[Dataset entries]
***

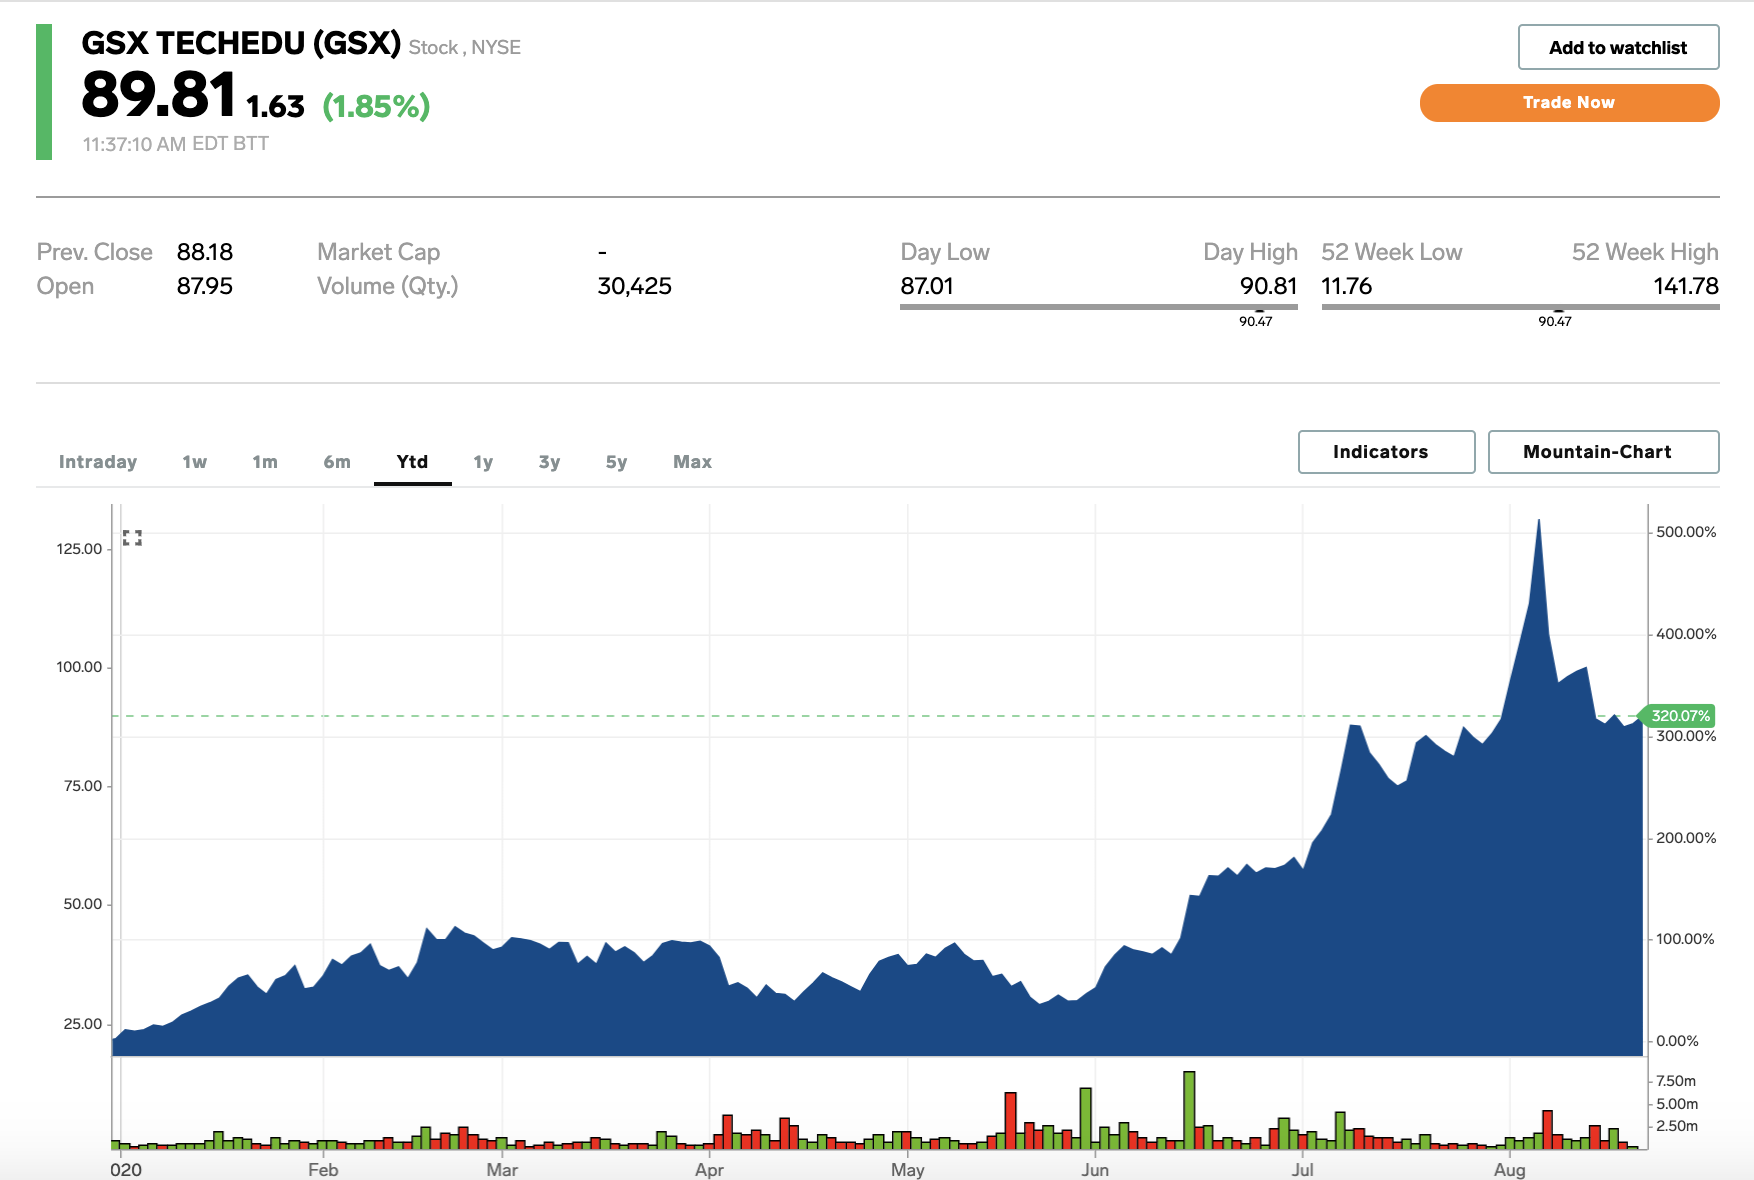The width and height of the screenshot is (1754, 1180).
Task: Open the Mountain-Chart type dropdown
Action: [x=1603, y=452]

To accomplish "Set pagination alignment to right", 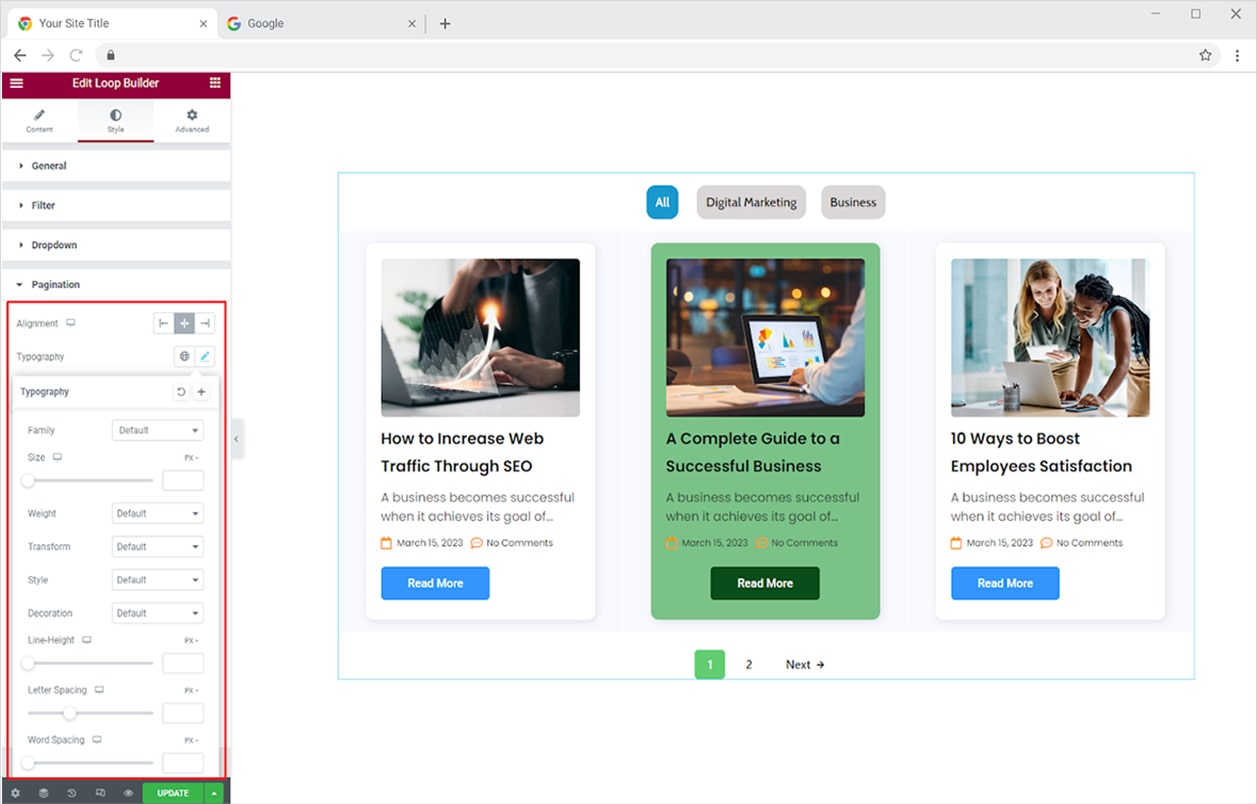I will pyautogui.click(x=204, y=323).
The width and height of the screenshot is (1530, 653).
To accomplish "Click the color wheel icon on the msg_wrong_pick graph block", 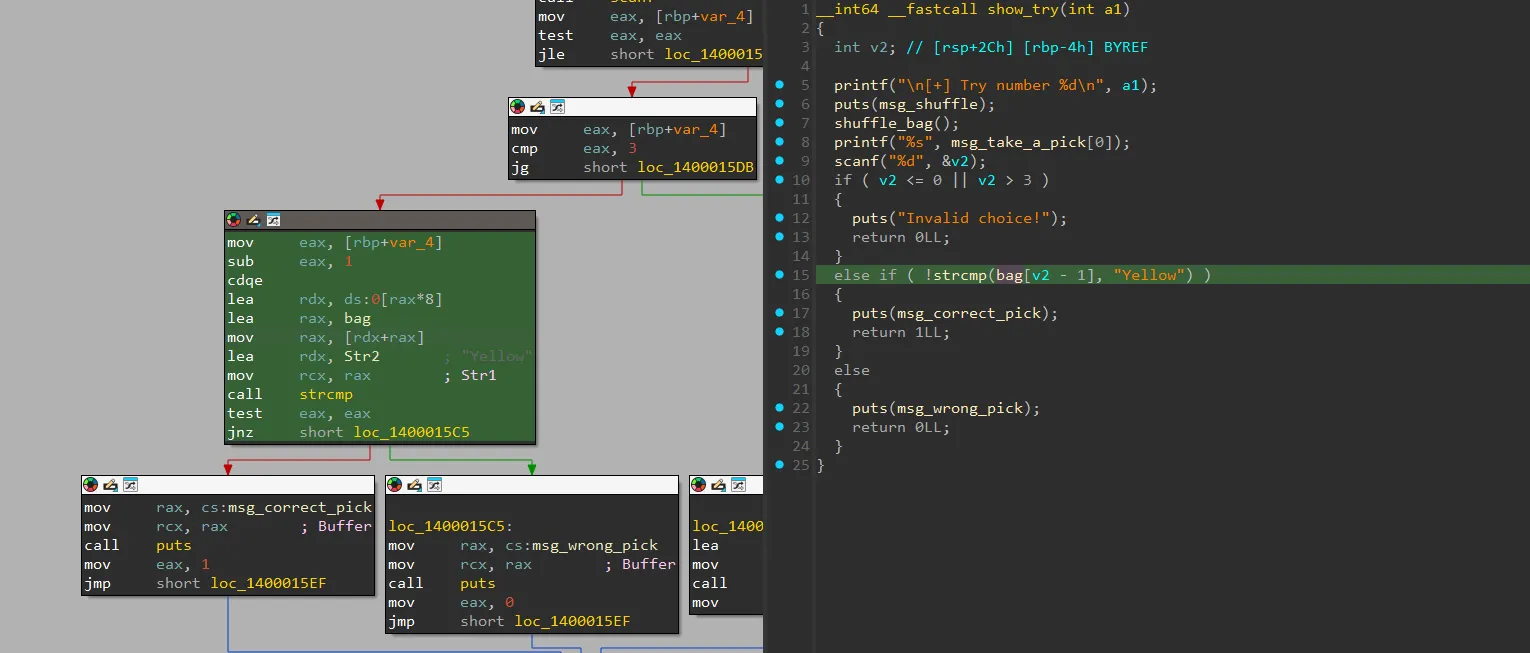I will coord(395,485).

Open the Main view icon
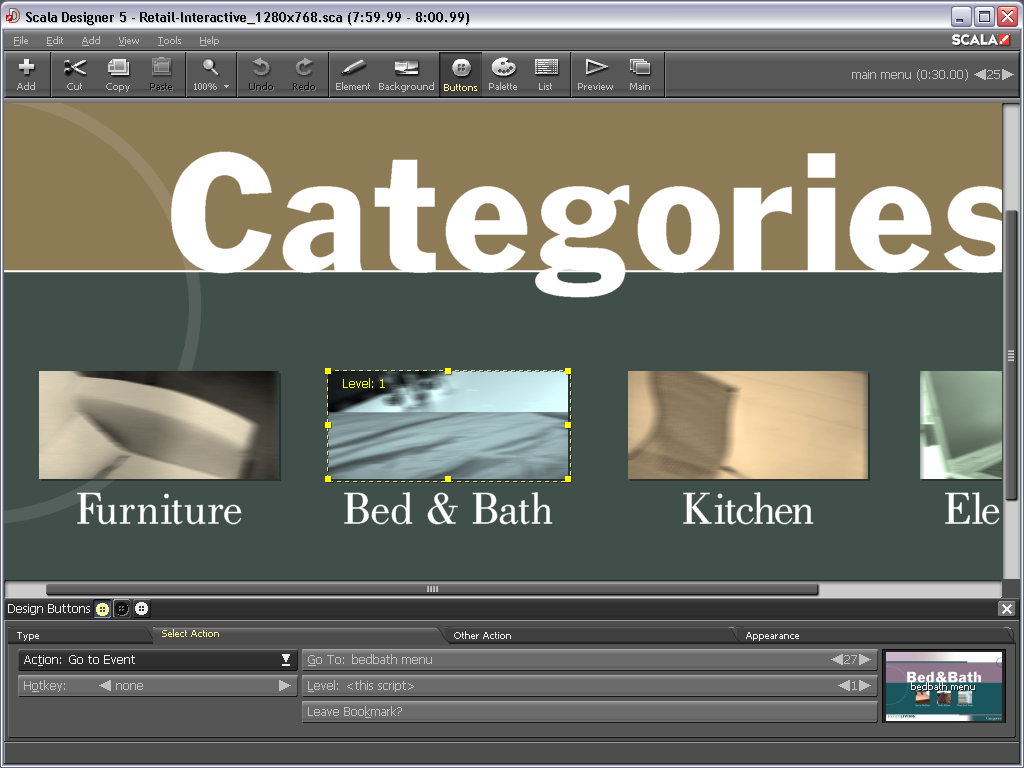(640, 75)
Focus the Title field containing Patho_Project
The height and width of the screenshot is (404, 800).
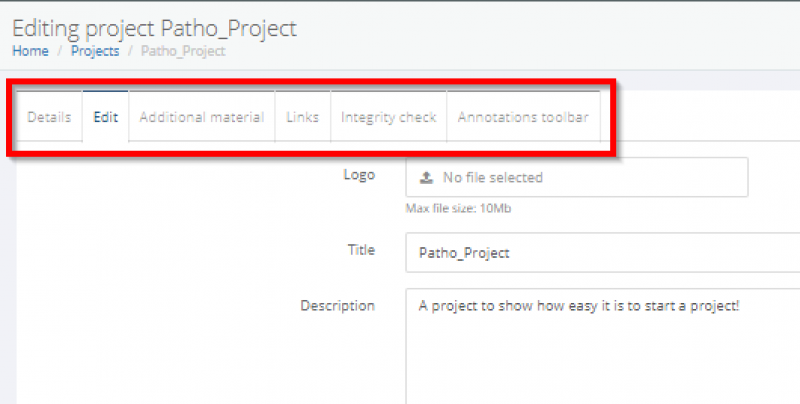600,253
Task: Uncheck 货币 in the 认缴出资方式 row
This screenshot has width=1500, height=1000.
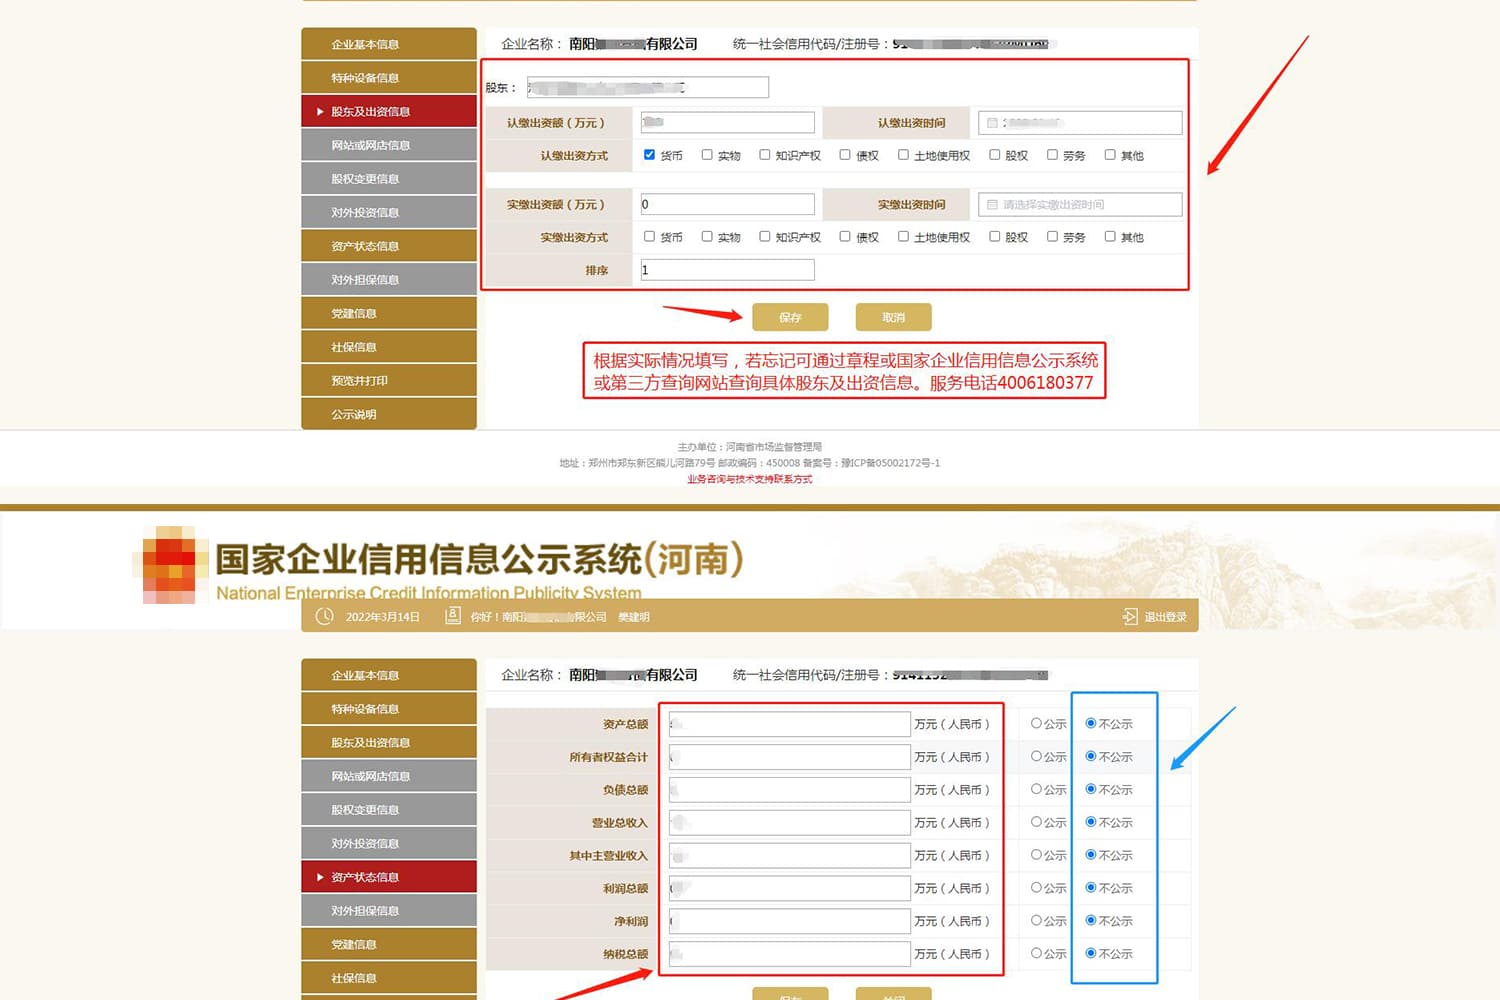Action: click(649, 155)
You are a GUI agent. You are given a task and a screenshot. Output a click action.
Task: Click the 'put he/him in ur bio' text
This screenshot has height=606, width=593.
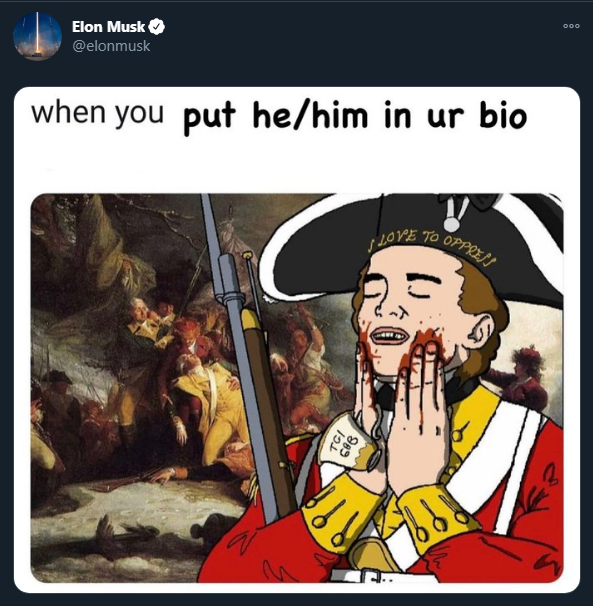pos(355,117)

***

## [WHAT TO PRODUCE]
Nothing but the lines from the one with "The height and" through the end of the entries above, both included, should be set down, exactly and without pictures.

## [SOLUTION]
The height and width of the screenshot is (404, 800).
600,253
Task: Uncheck 货币 in the 认缴出资方式 row
This screenshot has width=1500, height=1000.
Action: click(649, 155)
You are a GUI agent. You are given a task and a screenshot. Output a click action.
Task: Click the 'put he/him in ur bio' text
This screenshot has height=606, width=593.
pos(355,117)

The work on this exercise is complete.